I manage a large number of PHP applications using front controllers and the following htaccess file:
FallbackResource /index.php
Yes, that is the entire file (for each application)!
However, a few of the sites are in subfolders, necessitating the following change:
FallbackResource /subfolder/index.php
As you could probably guess, the /
at the beginning means that the path is relative to the site/vhost, and here the path needs to be relative to the directory.
(If I were using mod_rewrite
for this instead of mod_dir
, I would have to add a RewriteBase
to each subdirectory as needed, in a similar fashion.)
I thought that I could get around this by doing:
FallbackResource index.php # No slash!
However, when the site's rewrites contain slashes, for example, if the application is /store/
and the path within it is products/1234
, then Apache looks for /store/products/index.php
instead of /store/index.php
and returns a 500 with the following message in the log:
Request exceeded the limit of 10 subrequest nesting levels due to probable configuration error. Use 'LimitInternalRecursion' to increase the limit if necessary. Use 'LogLevel debug' to get a backtrace.
I would have thought that the FallbackResource
path is relative to the .htaccess file in which it is configured, but it seems that it is actually relative to the requested URL.

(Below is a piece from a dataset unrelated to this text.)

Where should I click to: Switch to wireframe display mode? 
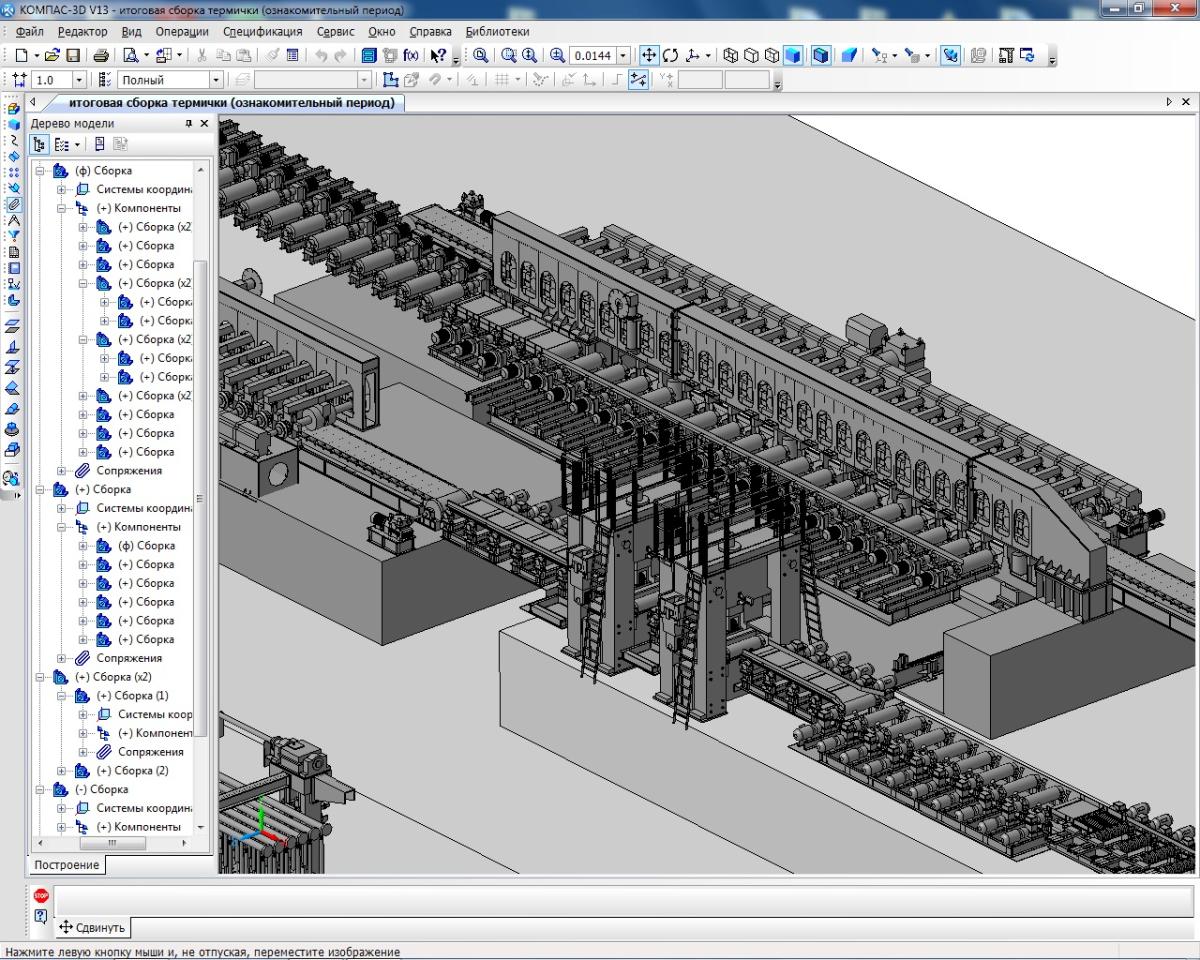pos(730,56)
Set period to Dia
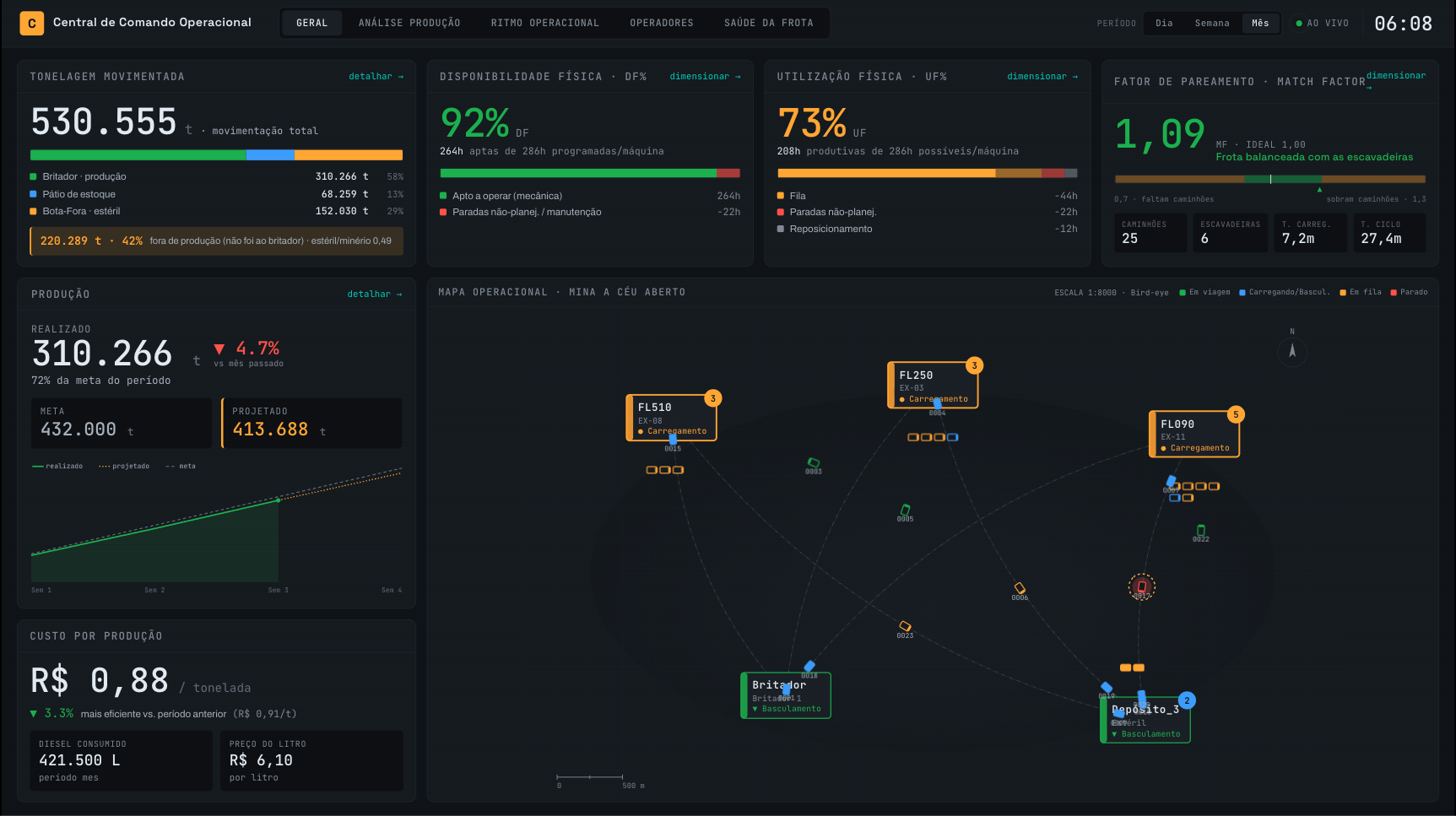Screen dimensions: 1456x816 (1164, 23)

Is there a way to have FallbackResource
act the way that I expected?
I can use it the way it is if that's the answer, but it would make it a lot easier to manage the sites that I have if this can be done. The sites use the same basic code with different themes and database connections, and the way it works now I have to modify the htaccess file every time we deploy a new version of the code (because it is checked into Git). If we can make it that someone doesn't have to remember to make this modification every time, that would be really great.